TEMPO.CO, Jakarta - Pada kegelapan malam, puluhan orang itu lari ke dalam hutan yang ada di belakang pabrik PT Conch South Kalimantan Cement di Desa Serdang, Kecamatan Haruai, Kabupaten Tabalong, Kalimantan Selatan.
Selasa dinihari, 20 Oktober 2015, memang berlangsung inspeksi mendadak Panitia Khusus Raperda Ketenagakerjaan DPRD Provinsi Kalimantan Selatan. Mereka ingin membuktikan kabar bahwa perusahaan itu mempekerjakan 200-300 pekerja asal Cina.
“Beberapa (tenaga kerja asing) berhasil kami tangkap. Kemungkinan mereka tidak punya dokumen resmi,” kata Ketua Pansus Raperda Ketenagakerjaan DPRD Kalimantan Selatan Yazidie Fauzi di sela-sela inspeksi mendadak.
Puluhan anggota Dewan yang datang ke PT Conch South Kalimantan Cement alias PT Semen Conch sempat beradu mulut dengan petugas keamanan. Saat itulah, satu per satu TKA asal Cina berhamburan melarikan diri ke tepi hutan.

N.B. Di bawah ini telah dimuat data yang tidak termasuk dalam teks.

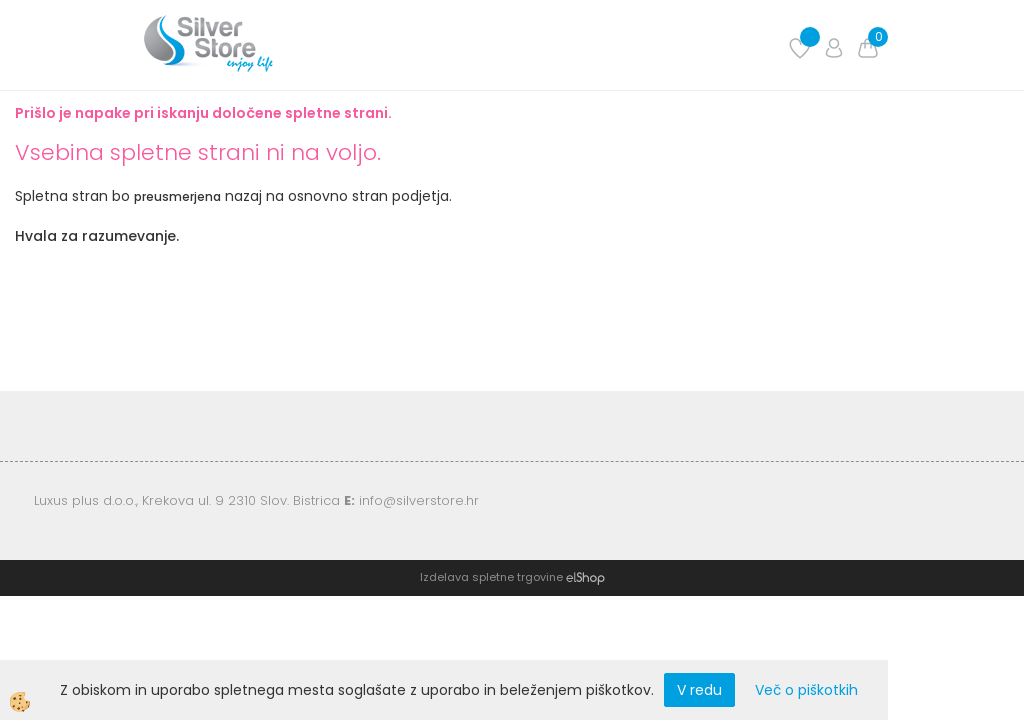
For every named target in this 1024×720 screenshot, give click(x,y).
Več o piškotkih (806, 690)
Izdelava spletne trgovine (491, 577)
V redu (699, 690)
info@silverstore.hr (419, 500)
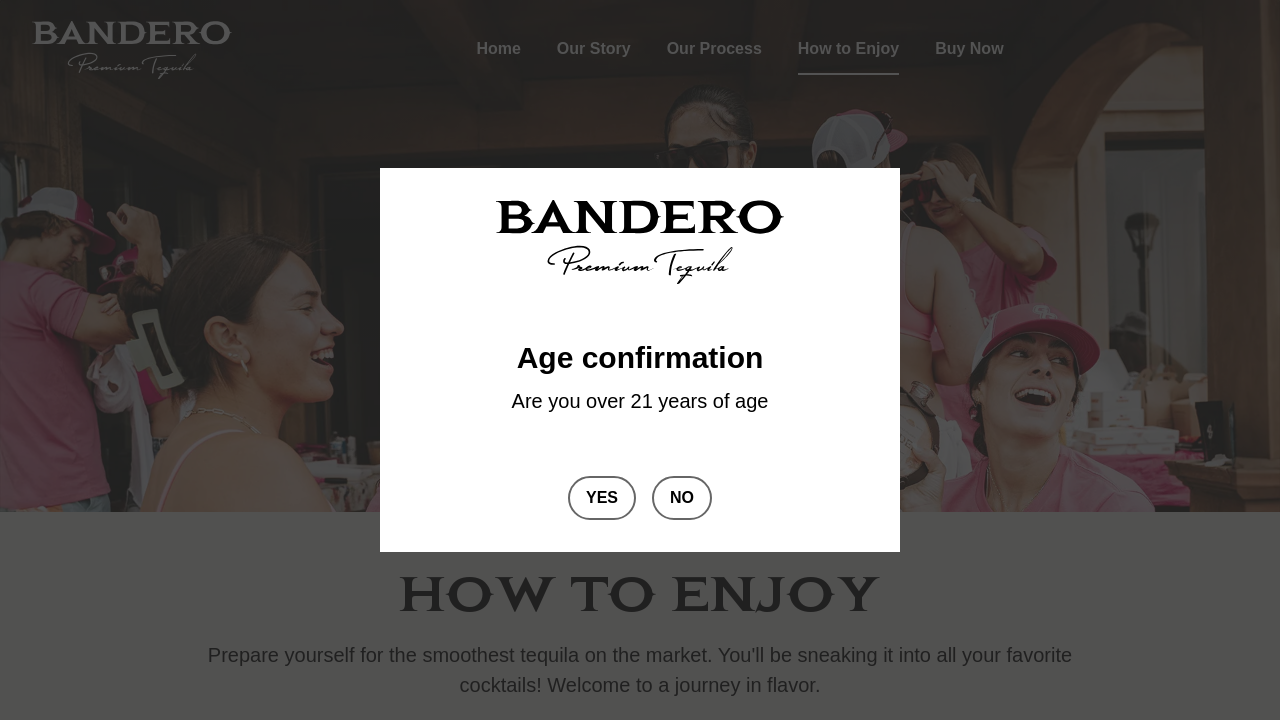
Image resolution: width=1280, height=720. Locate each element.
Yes (602, 497)
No (682, 497)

Untuk membuktikan status legalitasnya, Yazidie mengambil 15 pekerja asing sebagai sampel. Dari jumlah itu, pihak perusahaan tidak bisa memberikan bukti valid legalitas dokumen para pekerjanya.
Salinan paspor atas nama Guowu, misalnya. Pada paspor tercantum bahwa Guowu datang ke Indonesia memakai visa kunjungan melalui Bandara Soekarno-Hatta pada 18 April 2015.
Pansus DPRD memberikan waktu dua hari kepada perusahaan untuk membuktikan legalitas para pekerja asingnya. “Kami akan panggil perusahaan karena ada indikasi mempekerjakan TKA ilegal. Perusahaan sudah melanggar Undang-Undang Ketenagakerjaan dan Keimigrasian, harus ada sanksi,” ujar Yazidie.
Kepala Bidang Hubungan Industrial dan Pengawasan Ketenagakerjaan Dinas Tenaga Kerja dan Transmigrasi Kalimantan Selatan Puguh Priyambada mengatakan sebanyak 103 TKA bekerja di proyek PT Semen Conch. Dari jumlah itu, 41 orang bekerja di dua perusahaan subkontraktor, yakni PT MCC Construction sebanyak 35 orang dan PT China Machinery Industry sebanyak 6 orang. Sisanya, 62 orang, bekerja di PT Semen Conch. “Ini data resmi yang masuk ke kami,” tutur Puguh.
Pengerjaan konstruksi pabrik PT Semen Conch dimulai pada 2010. Rencananya, pabrik itu mulai berproduksi delapan bulan lalu. Namun proyek di lahan seluas 92 hektare itu belum rampung sepenuhnya.